El sacerdote encontró un lugar bastante profundo, tanto, que el agua le llegaba a la cintura, e intentó clavar la vara en el fondo del río, pero la fuerza de la corriente la tumbaba y cada nuevo intento fallido arrancaba las carcajadas de los lanceros. Algunos de los mirones eran cristianos, pero nadie intentó poner fin a las mofas.
Finalmente, el sacerdote consiguió plantar la cruz, aunque de forma precaria, y salió de nuevo a la orilla. Los lanceros se mofaron con silbidos y abucheos de sus escuálidas piernecillas blancas y él se bajó precipitadamente las empapadas faldas para esconderlas.
Entonces apareció una segunda procesión cuya visión impuso el silencio en nuestra margen del río. Era un silencio respetuoso, pues se aproximaba una carreta de bueyes con colgaduras de lino blanco en la que viajaban dos mujeres y un sacerdote escoltados por doce lanceros. Una de las mujeres era Ginebra y la otra, la reina Elaine, la madre de Lancelot, pero lo más sorprendente fue la identidad del sacerdote. Tratábase del obispo Sansum, investido con todos los atributos de obispo, sepultado bajo llamativas capas pluviales y mucetas bordadas, y de su cuello colgaba una gruesa cruz de oro rojizo. La tonsura afeitada en la parte delantera de la cabeza se le había enrojecido por el sol y los mechones de pelo negro que le crecían alrededor se encrespaban como orejas de ratón. Nimue lo llamaba Lughtigern, el señor de los ratones.

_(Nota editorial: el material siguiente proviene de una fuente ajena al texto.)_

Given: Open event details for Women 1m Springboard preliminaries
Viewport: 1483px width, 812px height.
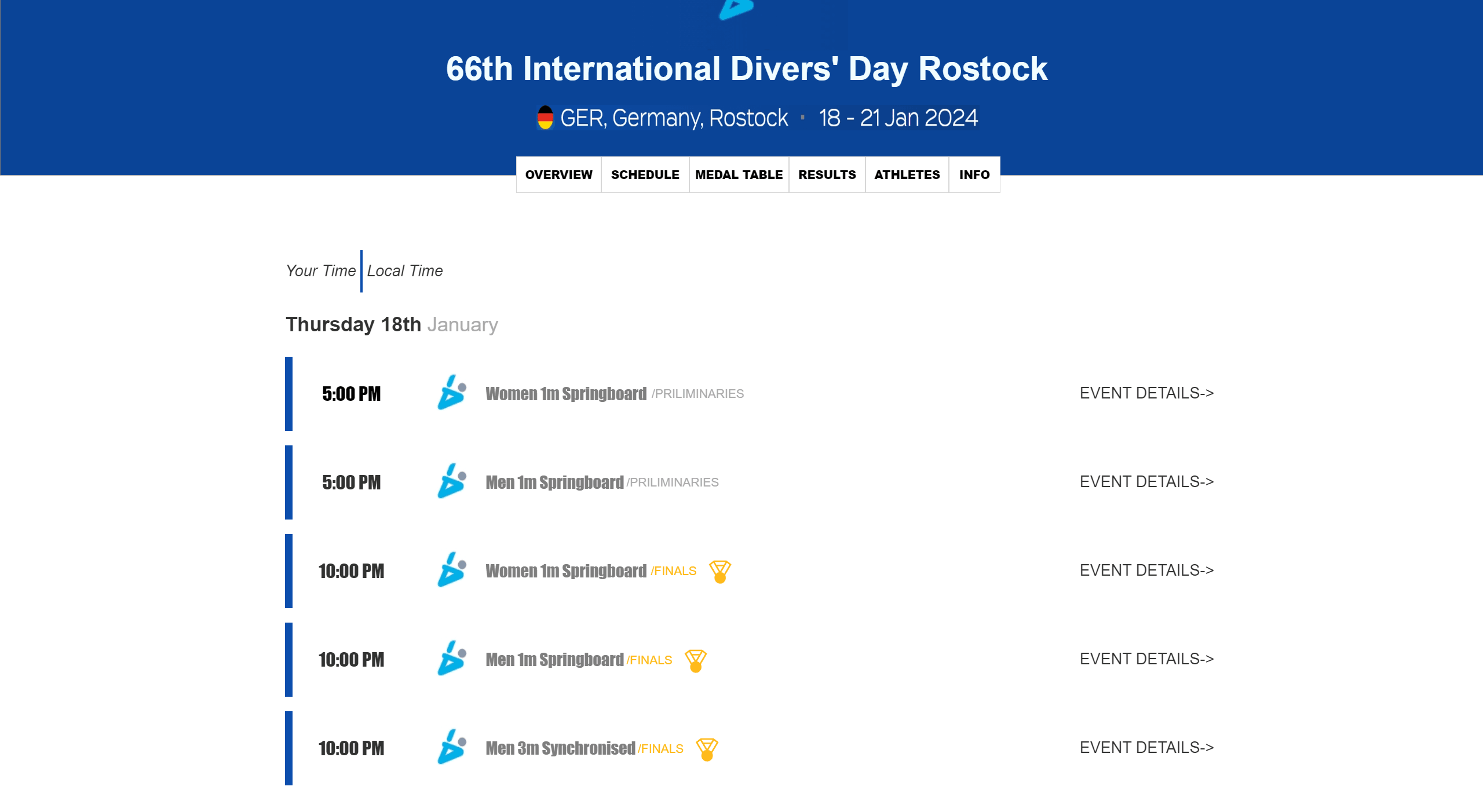Looking at the screenshot, I should [x=1146, y=393].
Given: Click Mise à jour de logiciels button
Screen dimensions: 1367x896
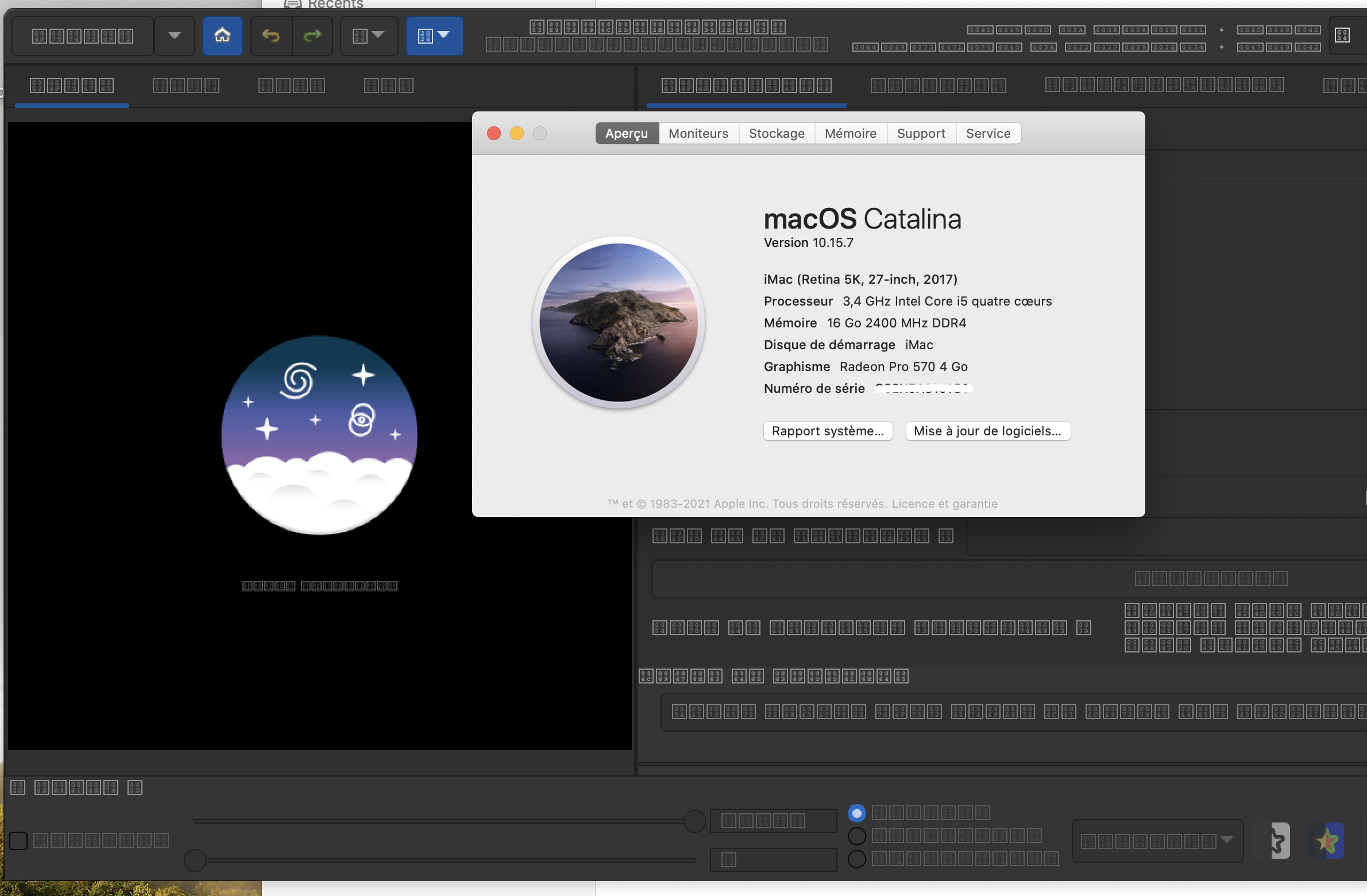Looking at the screenshot, I should [987, 431].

—Creía que Ginebra no podía soportarlo —dije, pues siempre habían sido enemigos acérrimos, pero ahí estaba el señor de los ratones, acercándose al río en la carreta de Ginebra—. ¿Acaso no había caído en desgracia?

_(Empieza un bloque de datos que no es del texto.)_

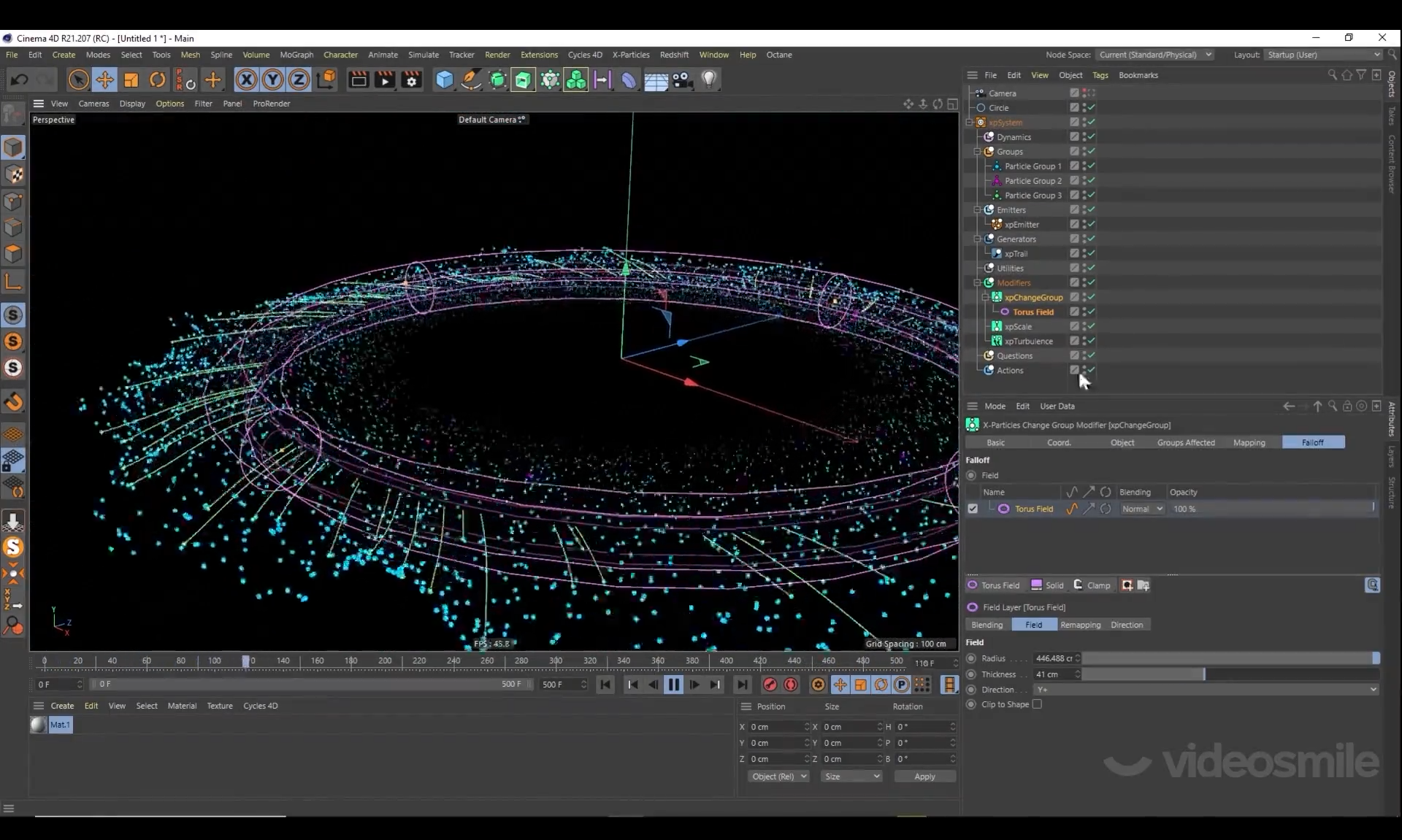
Task: Pause playback in the timeline
Action: coord(673,685)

—La mierda flota algunas veces —gruñó Culhwch.
—Pero Ginebra ni siquiera es cristiana —me indigné.
—Y ahí llega la otra mierda que la acompaña —dijo Culhwch, y señaló hacia un grupo de seis jinetes que seguía a la pesada carreta.
Lancelot iba a la cabeza, montado en un caballo negro y vestido con un simple par de calzones de lana y una camisa blanca. A los lados iban los hijos gemelos de Arturo, Amhar y Loholt, ataviados con toda la parafernalia de guerra, yelmo empenachado, cota de malla y botas altas. Tras ellos, cabalgaban otros tres jinetes; uno llevaba armadura y los otros dos, las largas túnicas blancas propias de los druidas.